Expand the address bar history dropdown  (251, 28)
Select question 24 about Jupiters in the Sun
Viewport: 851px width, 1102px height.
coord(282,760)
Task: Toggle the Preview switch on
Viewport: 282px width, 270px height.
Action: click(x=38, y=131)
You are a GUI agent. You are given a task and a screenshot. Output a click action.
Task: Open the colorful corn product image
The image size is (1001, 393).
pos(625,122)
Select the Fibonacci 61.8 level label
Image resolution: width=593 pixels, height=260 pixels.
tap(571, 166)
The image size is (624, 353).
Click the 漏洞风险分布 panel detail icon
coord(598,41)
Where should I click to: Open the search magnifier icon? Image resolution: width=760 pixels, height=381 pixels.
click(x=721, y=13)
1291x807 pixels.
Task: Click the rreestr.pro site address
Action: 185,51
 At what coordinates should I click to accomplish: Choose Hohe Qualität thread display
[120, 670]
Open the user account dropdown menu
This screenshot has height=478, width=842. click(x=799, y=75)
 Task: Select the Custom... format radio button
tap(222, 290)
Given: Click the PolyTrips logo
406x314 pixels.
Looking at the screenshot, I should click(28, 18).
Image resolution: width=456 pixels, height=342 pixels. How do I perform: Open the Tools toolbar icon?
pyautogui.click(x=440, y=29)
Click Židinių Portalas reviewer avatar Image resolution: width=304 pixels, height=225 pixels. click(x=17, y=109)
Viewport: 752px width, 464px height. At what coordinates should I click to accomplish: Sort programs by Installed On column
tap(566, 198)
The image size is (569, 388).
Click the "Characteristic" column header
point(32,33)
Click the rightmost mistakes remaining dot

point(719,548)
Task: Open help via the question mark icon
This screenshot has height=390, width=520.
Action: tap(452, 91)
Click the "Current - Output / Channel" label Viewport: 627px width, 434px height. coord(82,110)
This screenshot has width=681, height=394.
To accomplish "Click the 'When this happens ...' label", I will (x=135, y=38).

Problem: The records above must each be restated exactly as they stand.

Output:
Expand the address bar history dropdown  (251, 28)
Select question 24 about Jupiters in the Sun
Viewport: 851px width, 1102px height.
coord(282,760)
Task: Toggle the Preview switch on
Viewport: 282px width, 270px height.
Action: click(x=38, y=131)
You are a GUI agent. You are given a task and a screenshot. Output a click action.
Task: Open the colorful corn product image
The image size is (1001, 393).
pos(625,122)
Select the Fibonacci 61.8 level label
Image resolution: width=593 pixels, height=260 pixels.
tap(571, 166)
The image size is (624, 353).
Click the 漏洞风险分布 panel detail icon
coord(598,41)
Where should I click to: Open the search magnifier icon? Image resolution: width=760 pixels, height=381 pixels.
click(x=721, y=13)
1291x807 pixels.
Task: Click the rreestr.pro site address
Action: 185,51
 At what coordinates should I click to accomplish: Choose Hohe Qualität thread display
[120, 670]
Open the user account dropdown menu
This screenshot has height=478, width=842. click(x=799, y=75)
 Task: Select the Custom... format radio button
tap(222, 290)
Given: Click the PolyTrips logo
406x314 pixels.
Looking at the screenshot, I should click(28, 18).
Image resolution: width=456 pixels, height=342 pixels. How do I perform: Open the Tools toolbar icon?
pyautogui.click(x=440, y=29)
Click Židinių Portalas reviewer avatar Image resolution: width=304 pixels, height=225 pixels. click(x=17, y=109)
Viewport: 752px width, 464px height. At what coordinates should I click to accomplish: Sort programs by Installed On column
tap(566, 198)
The image size is (569, 388).
Click the "Characteristic" column header
point(32,33)
Click the rightmost mistakes remaining dot

point(719,548)
Task: Open help via the question mark icon
This screenshot has height=390, width=520.
Action: tap(452, 91)
Click the "Current - Output / Channel" label Viewport: 627px width, 434px height. coord(82,110)
This screenshot has width=681, height=394.
To accomplish "Click the 'When this happens ...' label", I will (x=135, y=38).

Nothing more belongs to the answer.